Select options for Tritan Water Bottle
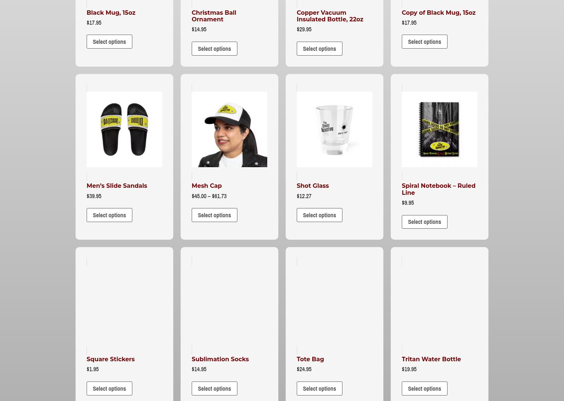Viewport: 564px width, 401px height. click(x=425, y=388)
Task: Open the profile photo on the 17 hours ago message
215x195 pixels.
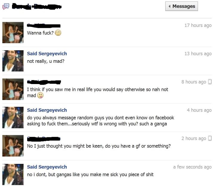Action: (13, 33)
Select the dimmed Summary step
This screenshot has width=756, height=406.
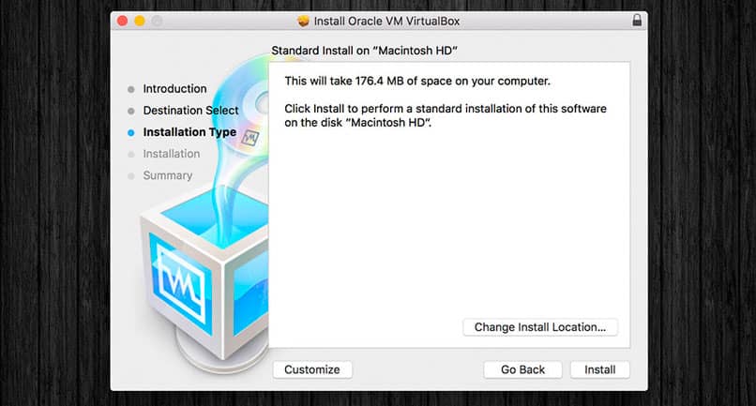(167, 175)
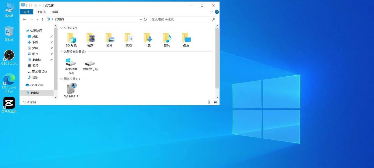
Task: Open the 音乐 folder icon
Action: (167, 38)
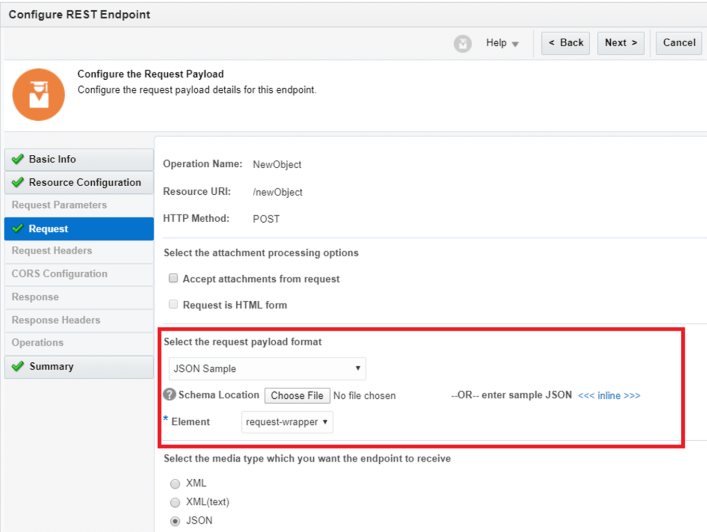This screenshot has height=532, width=707.
Task: Check the Request is HTML form option
Action: 173,304
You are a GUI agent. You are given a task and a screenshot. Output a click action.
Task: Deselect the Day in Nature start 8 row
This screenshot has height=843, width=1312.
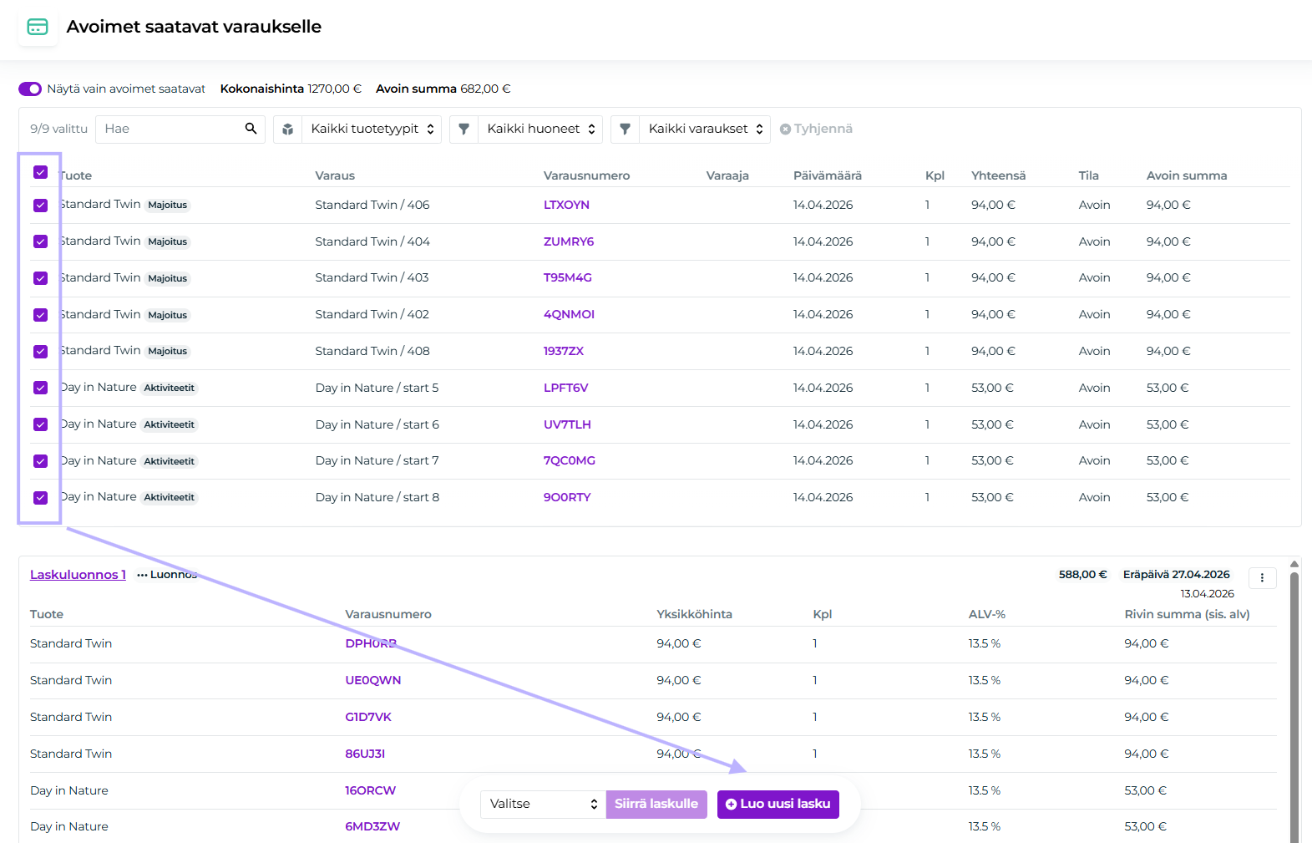pos(40,498)
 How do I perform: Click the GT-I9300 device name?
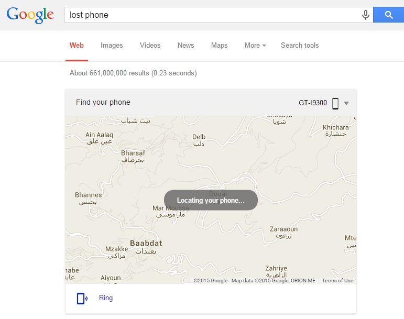coord(312,103)
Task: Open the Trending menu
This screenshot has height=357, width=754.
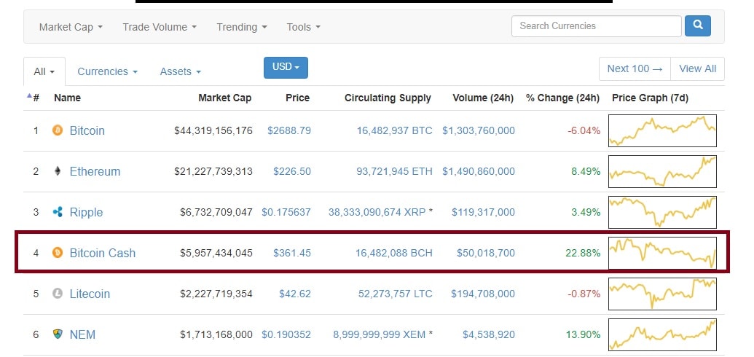Action: [x=241, y=27]
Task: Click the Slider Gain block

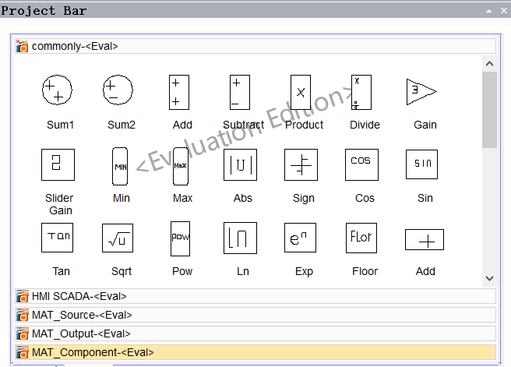Action: [x=58, y=164]
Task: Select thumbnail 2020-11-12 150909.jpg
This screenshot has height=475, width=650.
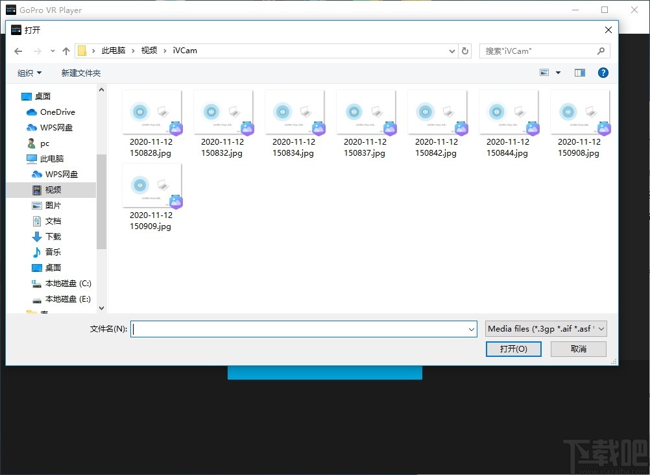Action: click(151, 197)
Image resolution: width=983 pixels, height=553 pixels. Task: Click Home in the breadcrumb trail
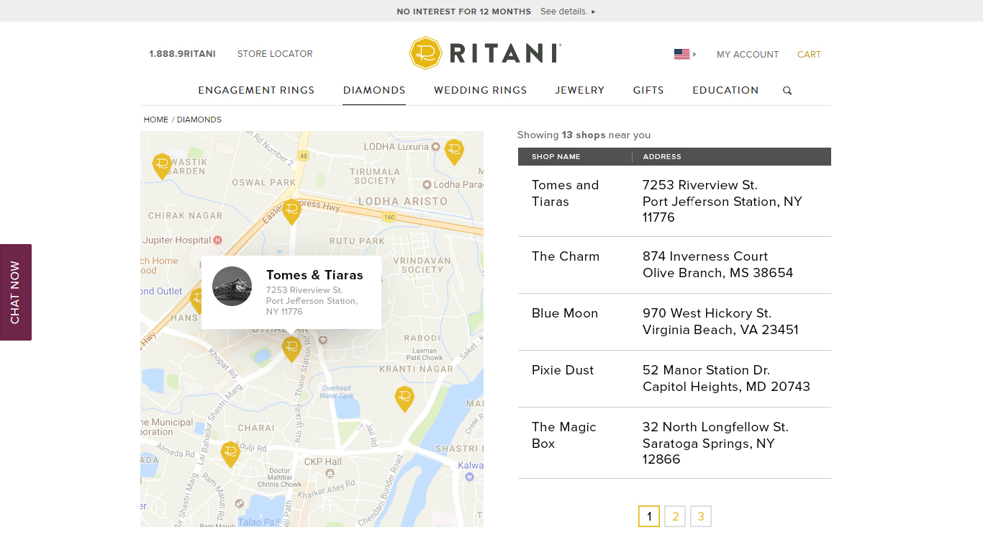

##########

§ **WRITTEN REQUEST**: Rewrite all of the rows above, swapping every occurrence of "pixels" for "px" and leaving everything else unchanged. Omit the pictures from your answer.

§ **ANSWER TO THIS TASK**:
Select options for Tritan Water Bottle
Viewport: 564px width, 401px height. click(x=425, y=388)
Task: Open the profile photo on the 17 hours ago message
215x195 px.
Action: (13, 33)
Select the dimmed Summary step
This screenshot has width=756, height=406.
(167, 175)
Task: Open the 音乐 folder icon
Action: (167, 38)
This screenshot has height=532, width=707.
Task: Check the Request is HTML form option
Action: 173,304
You are a GUI agent. You are given a task and a screenshot. Output a click action.
Task: Deselect the Day in Nature start 8 row
This screenshot has height=843, width=1312.
pos(40,498)
 How do I perform: Click the GT-I9300 device name?
coord(312,103)
Task: Open the Trending menu
This screenshot has height=357, width=754.
Action: [x=241, y=27]
Task: Click the Slider Gain block

Action: [x=58, y=164]
Task: Select thumbnail 2020-11-12 150909.jpg
This screenshot has height=475, width=650.
Action: click(151, 197)
Image resolution: width=983 px, height=553 px. Task: Click Home in the breadcrumb trail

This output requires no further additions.